» **EXERCISE**
Please copy down all of the following material word for word, keeping every line as it stands.

» **EXCERPTED DATA**
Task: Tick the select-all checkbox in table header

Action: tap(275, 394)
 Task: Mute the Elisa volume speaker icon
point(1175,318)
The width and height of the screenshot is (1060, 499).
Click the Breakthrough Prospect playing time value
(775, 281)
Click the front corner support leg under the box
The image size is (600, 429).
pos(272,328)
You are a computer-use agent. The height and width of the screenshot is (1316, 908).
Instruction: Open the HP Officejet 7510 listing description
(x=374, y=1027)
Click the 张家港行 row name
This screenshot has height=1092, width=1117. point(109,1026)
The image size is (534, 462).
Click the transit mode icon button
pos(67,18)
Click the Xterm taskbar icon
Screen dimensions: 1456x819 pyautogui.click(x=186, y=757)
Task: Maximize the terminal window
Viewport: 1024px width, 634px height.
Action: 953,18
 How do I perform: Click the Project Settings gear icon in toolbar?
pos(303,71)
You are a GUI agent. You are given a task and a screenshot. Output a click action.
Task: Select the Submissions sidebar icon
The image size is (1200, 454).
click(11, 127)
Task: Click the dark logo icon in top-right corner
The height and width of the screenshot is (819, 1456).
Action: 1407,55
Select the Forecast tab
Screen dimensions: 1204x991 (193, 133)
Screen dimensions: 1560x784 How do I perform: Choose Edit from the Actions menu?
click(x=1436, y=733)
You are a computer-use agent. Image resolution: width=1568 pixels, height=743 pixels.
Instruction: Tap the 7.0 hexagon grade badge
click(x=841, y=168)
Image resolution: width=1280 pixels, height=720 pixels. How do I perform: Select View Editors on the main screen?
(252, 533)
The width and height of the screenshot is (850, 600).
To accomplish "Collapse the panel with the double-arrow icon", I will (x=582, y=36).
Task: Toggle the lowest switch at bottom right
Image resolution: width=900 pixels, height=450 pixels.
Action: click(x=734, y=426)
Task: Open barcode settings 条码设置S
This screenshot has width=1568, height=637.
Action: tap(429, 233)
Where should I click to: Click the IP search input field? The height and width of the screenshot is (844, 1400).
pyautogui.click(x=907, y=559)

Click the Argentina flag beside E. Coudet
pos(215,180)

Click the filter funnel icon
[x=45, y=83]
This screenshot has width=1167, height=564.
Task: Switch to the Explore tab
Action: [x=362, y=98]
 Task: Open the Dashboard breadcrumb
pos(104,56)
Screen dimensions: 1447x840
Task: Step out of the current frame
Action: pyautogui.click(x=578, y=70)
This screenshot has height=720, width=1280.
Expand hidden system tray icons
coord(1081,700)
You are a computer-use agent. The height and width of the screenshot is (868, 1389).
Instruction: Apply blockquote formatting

» **ANSWER**
Task: Tick the select-all checkbox in table header

Action: tap(275, 394)
 Task: Mute the Elisa volume speaker icon
point(1175,318)
The width and height of the screenshot is (1060, 499).
Click the Breakthrough Prospect playing time value
(775, 281)
Click the front corner support leg under the box
The image size is (600, 429).
pos(272,328)
You are a computer-use agent. The height and width of the screenshot is (1316, 908).
Instruction: Open the HP Officejet 7510 listing description
(x=374, y=1027)
Click the 张家港行 row name
This screenshot has height=1092, width=1117. point(109,1026)
The image size is (534, 462).
Click the transit mode icon button
pos(67,18)
Click the Xterm taskbar icon
Screen dimensions: 1456x819 pyautogui.click(x=186, y=757)
Task: Maximize the terminal window
Viewport: 1024px width, 634px height.
Action: 953,18
 How do I perform: Click the Project Settings gear icon in toolbar?
pos(303,71)
You are a GUI agent. You are given a task and a screenshot. Output a click action.
Task: Select the Submissions sidebar icon
The image size is (1200, 454).
click(11, 127)
Task: Click the dark logo icon in top-right corner
The height and width of the screenshot is (819, 1456).
Action: 1407,55
Select the Forecast tab
Screen dimensions: 1204x991 (193, 133)
Screen dimensions: 1560x784 How do I perform: Choose Edit from the Actions menu?
click(x=1436, y=733)
You are a computer-use agent. Image resolution: width=1568 pixels, height=743 pixels.
Instruction: Tap the 7.0 hexagon grade badge
click(x=841, y=168)
Image resolution: width=1280 pixels, height=720 pixels. How do I perform: Select View Editors on the main screen?
(252, 533)
The width and height of the screenshot is (850, 600).
To accomplish "Collapse the panel with the double-arrow icon", I will (x=582, y=36).
Task: Toggle the lowest switch at bottom right
Image resolution: width=900 pixels, height=450 pixels.
Action: click(x=734, y=426)
Task: Open barcode settings 条码设置S
This screenshot has width=1568, height=637.
Action: tap(429, 233)
Where should I click to: Click the IP search input field? The height and width of the screenshot is (844, 1400).
pyautogui.click(x=907, y=559)

Click the Argentina flag beside E. Coudet
pos(215,180)

Click the filter funnel icon
[x=45, y=83]
This screenshot has width=1167, height=564.
Task: Switch to the Explore tab
Action: [x=362, y=98]
 Task: Open the Dashboard breadcrumb
pos(104,56)
Screen dimensions: 1447x840
Task: Step out of the current frame
Action: pyautogui.click(x=578, y=70)
This screenshot has height=720, width=1280.
Expand hidden system tray icons
coord(1081,700)
You are a computer-use agent. The height and width of the screenshot is (868, 1389).
Instruction: Apply blockquote formatting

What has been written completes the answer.